Pienso en dientes porque quizá ahí precisamente hay un símil: que antes nadie se espantaba de los dientes amarillos y torcidos de la gente, y que ahora, bombardeados de cuerpos y rostros perfectos, en revistas y películas y telenovelas, tenemos la idea de que las personas todas debemos ser simétricas e impolutas.
Le tengo un odio infundado a la luz blanca de las ciudades seguras. Entiendo el razonamiento detrás de su uso: que iluminan más, que en la noche la luz blanca otorga más detalles de los sucesos que la acompañan, que la gente se siente más segura. Porque las luces LED que ahora ponen los gobiernos quizá nada más tienen la opción de blanco clínico y quizá a nadie en el Departamento de Compras del estado se le ocurrió pensar en aquellas habitaciones de Gen Z con sus luces de arcoíris que cambian a control remoto.
Será que durante muchas noches la luz ámbar de las farolas del centro me acompañó como una persona más, en el tránsito solitario del bar en turno a mi casa. El amarillo que me rodeaba se sentía pesado, como si fuera más bien una bruma, una neuma. Como si el ocre de las luminarias municipales fuera, más bien, un fantasmita caminando a mi lado.
Además, si hablamos de estética, la figura geométrica de la farola que cuelga de una casa o de un poste de madera es muchísimo más romántica que esas lámparas de plástico que parecen, más bien, raquetas de lacrosse.

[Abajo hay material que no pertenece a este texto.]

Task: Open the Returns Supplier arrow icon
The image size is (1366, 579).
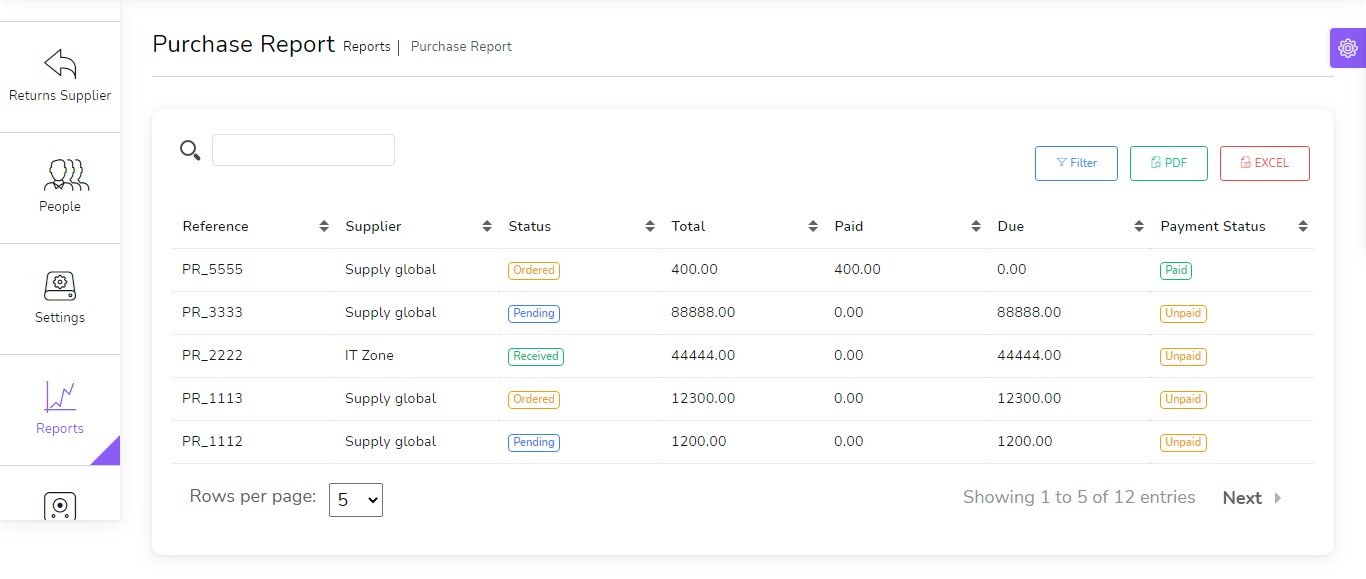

Normalmente, respecto a muchos tópicos, considero los pros y los contras, los matices y las discusiones alrededor. Me gusta pensar que tomo decisiones informadas, nunca llevadas por el sentimiento. Pero mi sentimiento bohemio y egoísta se aferra a la idea de que las ciudades deben ser iluminadas solamente por el ámbar de las lámparas victorianas de gas. Si fuera presidenta por un día, mi decisión unilateral y dictatorial sería arrancar y destruir todas las lámparas LED en una fogata en honor a los dioses de las ciudades que no están construidas en cuadrícula y poner en su lugar lámparas gigantes con pequeños solecitos dentro que iluminan poco, pero que se ven más bonitas.
Es pura vanidad de mi parte, es verdad. No estoy pensando en nadie más que en mí. Pero ¿acaso en las consideraciones de la gestión de los servicios públicos acaso no hay espacio para la belleza, para la nostalgia?